Soldiers from Charlie Company, 231st Maneuver Task Force, participated in the patrol.
"This is the last patrol for KFOR along with the Kosovo Border Police," said Staff Sgt. Taylor Smith, Thompson, N.D. "There's a celebration going on among the local people that we're handing over responsibility."
The KP BPP will now be conducting patrols without a Kosovo Forces presence. While KFOR will continue to share responsibility for the FYROM border with the KP BBP, the KP BPP will be taking the lead on future patrols. Meanwhile, KP BPP will continue to conduct joint patrols with EULEX on the border.
"It's nice to see that we're getting the job done and handing it over to the Kosovo authorities so they can take care of themselves," said Spc.
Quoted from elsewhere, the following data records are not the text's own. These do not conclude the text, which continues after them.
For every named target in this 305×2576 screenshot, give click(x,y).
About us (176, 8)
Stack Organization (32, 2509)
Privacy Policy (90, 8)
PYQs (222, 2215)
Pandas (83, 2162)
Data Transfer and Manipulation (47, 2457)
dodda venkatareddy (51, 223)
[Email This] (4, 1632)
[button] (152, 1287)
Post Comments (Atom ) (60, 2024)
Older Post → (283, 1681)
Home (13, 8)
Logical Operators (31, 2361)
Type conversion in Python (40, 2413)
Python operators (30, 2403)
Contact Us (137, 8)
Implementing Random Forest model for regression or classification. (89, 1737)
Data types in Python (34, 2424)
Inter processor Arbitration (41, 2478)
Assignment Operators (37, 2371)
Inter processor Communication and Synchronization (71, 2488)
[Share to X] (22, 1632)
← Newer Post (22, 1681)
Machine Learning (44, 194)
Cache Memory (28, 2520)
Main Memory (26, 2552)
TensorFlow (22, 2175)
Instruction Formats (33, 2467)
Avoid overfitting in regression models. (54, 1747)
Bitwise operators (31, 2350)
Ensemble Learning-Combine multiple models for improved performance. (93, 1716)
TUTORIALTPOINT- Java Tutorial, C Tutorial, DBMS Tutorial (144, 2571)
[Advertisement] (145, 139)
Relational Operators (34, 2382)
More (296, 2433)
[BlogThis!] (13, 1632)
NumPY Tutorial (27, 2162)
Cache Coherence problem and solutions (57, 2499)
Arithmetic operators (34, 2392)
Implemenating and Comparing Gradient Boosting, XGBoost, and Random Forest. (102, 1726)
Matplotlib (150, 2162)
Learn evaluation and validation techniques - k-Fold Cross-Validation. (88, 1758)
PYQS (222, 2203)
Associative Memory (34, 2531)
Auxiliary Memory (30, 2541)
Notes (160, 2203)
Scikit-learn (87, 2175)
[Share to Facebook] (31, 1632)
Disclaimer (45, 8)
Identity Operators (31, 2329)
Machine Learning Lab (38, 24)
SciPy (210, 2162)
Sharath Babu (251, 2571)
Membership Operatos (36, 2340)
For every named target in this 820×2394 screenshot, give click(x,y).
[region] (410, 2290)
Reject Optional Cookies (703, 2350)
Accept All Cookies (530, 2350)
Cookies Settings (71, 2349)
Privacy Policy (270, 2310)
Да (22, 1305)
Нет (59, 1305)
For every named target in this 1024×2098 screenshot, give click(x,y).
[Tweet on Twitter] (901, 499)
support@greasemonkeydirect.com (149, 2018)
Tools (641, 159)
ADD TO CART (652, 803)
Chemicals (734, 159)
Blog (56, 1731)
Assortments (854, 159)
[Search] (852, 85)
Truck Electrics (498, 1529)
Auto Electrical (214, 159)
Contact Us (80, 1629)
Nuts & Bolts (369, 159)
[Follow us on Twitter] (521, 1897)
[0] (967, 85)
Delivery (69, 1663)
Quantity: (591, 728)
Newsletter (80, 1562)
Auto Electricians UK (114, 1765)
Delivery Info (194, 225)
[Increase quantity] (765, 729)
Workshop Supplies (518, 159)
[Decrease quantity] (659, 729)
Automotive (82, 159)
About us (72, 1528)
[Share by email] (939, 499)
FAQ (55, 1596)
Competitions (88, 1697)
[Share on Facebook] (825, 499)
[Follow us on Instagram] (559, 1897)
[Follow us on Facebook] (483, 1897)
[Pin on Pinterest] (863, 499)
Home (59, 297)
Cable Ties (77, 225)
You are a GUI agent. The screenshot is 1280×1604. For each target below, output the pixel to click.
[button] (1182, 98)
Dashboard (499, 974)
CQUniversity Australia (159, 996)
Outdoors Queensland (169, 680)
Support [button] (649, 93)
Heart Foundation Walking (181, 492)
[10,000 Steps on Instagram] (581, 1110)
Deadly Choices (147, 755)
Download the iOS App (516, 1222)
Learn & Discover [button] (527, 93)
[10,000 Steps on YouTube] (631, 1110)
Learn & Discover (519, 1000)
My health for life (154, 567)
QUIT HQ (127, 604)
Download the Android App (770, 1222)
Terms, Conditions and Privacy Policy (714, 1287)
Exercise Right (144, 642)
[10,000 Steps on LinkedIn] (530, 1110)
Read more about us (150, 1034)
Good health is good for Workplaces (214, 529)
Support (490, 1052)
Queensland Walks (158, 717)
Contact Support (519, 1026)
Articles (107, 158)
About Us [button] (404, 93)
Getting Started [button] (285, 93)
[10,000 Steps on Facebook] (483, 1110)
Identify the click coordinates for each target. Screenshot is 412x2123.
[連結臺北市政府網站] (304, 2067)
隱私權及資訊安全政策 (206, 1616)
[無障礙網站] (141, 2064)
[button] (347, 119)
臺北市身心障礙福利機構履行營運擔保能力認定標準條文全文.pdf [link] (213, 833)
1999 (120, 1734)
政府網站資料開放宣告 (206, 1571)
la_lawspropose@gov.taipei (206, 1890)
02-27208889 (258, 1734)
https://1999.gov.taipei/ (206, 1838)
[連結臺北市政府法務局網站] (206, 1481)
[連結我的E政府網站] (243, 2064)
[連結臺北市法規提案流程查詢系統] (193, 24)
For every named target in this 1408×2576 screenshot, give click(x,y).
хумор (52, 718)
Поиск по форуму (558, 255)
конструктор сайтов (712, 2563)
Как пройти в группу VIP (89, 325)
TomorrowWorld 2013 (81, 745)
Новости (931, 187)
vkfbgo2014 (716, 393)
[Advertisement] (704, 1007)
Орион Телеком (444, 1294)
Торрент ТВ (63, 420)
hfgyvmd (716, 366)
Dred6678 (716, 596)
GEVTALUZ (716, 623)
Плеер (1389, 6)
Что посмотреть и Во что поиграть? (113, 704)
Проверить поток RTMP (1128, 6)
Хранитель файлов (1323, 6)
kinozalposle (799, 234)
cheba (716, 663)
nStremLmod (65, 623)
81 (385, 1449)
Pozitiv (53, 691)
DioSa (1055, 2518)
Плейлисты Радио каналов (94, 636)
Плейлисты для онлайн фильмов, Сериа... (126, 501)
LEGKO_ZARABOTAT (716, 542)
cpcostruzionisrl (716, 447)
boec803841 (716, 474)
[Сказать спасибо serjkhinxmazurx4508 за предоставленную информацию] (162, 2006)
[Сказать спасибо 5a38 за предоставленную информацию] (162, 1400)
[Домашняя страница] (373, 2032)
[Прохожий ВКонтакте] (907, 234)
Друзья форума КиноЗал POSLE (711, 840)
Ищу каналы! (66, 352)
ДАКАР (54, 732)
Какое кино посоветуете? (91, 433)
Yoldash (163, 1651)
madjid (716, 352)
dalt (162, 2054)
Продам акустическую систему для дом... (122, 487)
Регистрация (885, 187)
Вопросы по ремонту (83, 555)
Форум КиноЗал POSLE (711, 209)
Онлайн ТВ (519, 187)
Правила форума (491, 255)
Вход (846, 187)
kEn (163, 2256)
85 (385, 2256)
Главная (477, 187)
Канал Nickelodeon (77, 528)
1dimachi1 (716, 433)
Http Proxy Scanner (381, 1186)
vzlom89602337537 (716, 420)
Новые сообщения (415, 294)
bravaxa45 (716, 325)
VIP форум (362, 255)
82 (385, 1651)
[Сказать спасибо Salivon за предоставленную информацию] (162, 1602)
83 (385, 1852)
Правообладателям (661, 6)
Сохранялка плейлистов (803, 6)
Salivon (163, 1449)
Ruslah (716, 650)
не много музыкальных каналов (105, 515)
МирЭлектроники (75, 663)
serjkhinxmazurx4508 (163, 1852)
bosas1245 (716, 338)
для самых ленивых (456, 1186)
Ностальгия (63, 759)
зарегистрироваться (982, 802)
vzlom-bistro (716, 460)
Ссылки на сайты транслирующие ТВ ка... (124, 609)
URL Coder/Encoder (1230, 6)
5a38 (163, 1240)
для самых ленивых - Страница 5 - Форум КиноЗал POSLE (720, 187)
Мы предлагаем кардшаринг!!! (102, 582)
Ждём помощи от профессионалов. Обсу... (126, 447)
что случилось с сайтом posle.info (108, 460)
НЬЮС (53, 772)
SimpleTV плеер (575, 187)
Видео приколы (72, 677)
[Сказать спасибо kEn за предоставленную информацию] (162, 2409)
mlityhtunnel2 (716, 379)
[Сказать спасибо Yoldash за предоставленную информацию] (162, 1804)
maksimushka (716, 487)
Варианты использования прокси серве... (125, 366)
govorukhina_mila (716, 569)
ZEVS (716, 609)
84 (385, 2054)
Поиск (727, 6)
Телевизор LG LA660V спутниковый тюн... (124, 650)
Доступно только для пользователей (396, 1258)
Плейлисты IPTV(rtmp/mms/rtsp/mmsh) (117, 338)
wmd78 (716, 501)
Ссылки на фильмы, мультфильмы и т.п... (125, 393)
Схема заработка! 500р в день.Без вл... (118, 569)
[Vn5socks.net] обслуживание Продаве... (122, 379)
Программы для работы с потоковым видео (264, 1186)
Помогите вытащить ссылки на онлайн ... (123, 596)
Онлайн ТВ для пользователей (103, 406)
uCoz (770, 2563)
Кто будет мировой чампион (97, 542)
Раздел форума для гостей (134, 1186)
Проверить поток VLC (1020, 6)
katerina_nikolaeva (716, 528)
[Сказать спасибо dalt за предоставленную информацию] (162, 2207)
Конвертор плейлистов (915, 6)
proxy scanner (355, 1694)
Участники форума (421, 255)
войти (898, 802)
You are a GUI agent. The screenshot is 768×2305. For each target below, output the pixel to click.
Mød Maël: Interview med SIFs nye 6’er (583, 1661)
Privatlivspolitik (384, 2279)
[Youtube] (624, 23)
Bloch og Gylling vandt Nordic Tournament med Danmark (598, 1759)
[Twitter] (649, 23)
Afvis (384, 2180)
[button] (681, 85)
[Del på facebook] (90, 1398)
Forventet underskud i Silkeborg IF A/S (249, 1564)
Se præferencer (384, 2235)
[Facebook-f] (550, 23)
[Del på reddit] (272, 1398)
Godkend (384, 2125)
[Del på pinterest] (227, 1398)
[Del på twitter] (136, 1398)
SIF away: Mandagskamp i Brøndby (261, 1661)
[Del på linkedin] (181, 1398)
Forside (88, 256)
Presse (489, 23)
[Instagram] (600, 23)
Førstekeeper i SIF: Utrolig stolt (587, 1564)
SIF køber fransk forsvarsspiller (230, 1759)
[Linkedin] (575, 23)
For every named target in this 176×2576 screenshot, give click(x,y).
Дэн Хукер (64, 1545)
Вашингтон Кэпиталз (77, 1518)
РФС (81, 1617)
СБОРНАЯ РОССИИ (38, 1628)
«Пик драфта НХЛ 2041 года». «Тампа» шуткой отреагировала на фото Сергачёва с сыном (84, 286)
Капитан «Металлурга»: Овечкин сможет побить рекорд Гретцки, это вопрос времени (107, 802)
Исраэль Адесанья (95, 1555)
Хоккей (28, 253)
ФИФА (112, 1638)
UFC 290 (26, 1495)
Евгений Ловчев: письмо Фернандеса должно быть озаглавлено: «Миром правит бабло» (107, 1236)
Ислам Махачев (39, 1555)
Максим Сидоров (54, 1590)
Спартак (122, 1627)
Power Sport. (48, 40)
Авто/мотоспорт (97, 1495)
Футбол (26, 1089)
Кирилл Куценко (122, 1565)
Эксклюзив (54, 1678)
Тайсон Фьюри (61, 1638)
Michael Phaneuf, Grand Forks. "It kind of makes you feel like you actually got the mission accomplished over the last 10 years."
The next step for KP BPP will be to begin synchronized patrols with the FYROM Border Police. On the planned synchronized patrols, the two border police units will patrol the border together, jointly ensuring a safe and secure environment and maintaining freedom of movement for everyone in the region.
KP BBP officials and the FYROM Border Police are engaged in planning future operations and addressing issues, including beginning synchronized patrols. The local commanders of KP BBP and FYROM BP have an excellent relationship and the cooperation will result in a seamless transition and a safe environment.
The process of KP BBP assuming responsibility for patrolling Kosovo's borders and boundaries began along the Albanian border. Once the KP BBP met European Union standards for training and proficiency, it took over all patrols on the Albanian border.
KFORs adaptation to the Battle Group structure of 10,000 troops is designed to create a more mobile, flexible, and agile force that can respond quickly and decisively anywhere as a third responder if needed. KFOR will continue its partnership with the KP BBP, but KP BBP has progressed to the point that KFOR support on joint border patrols is no longer necessary.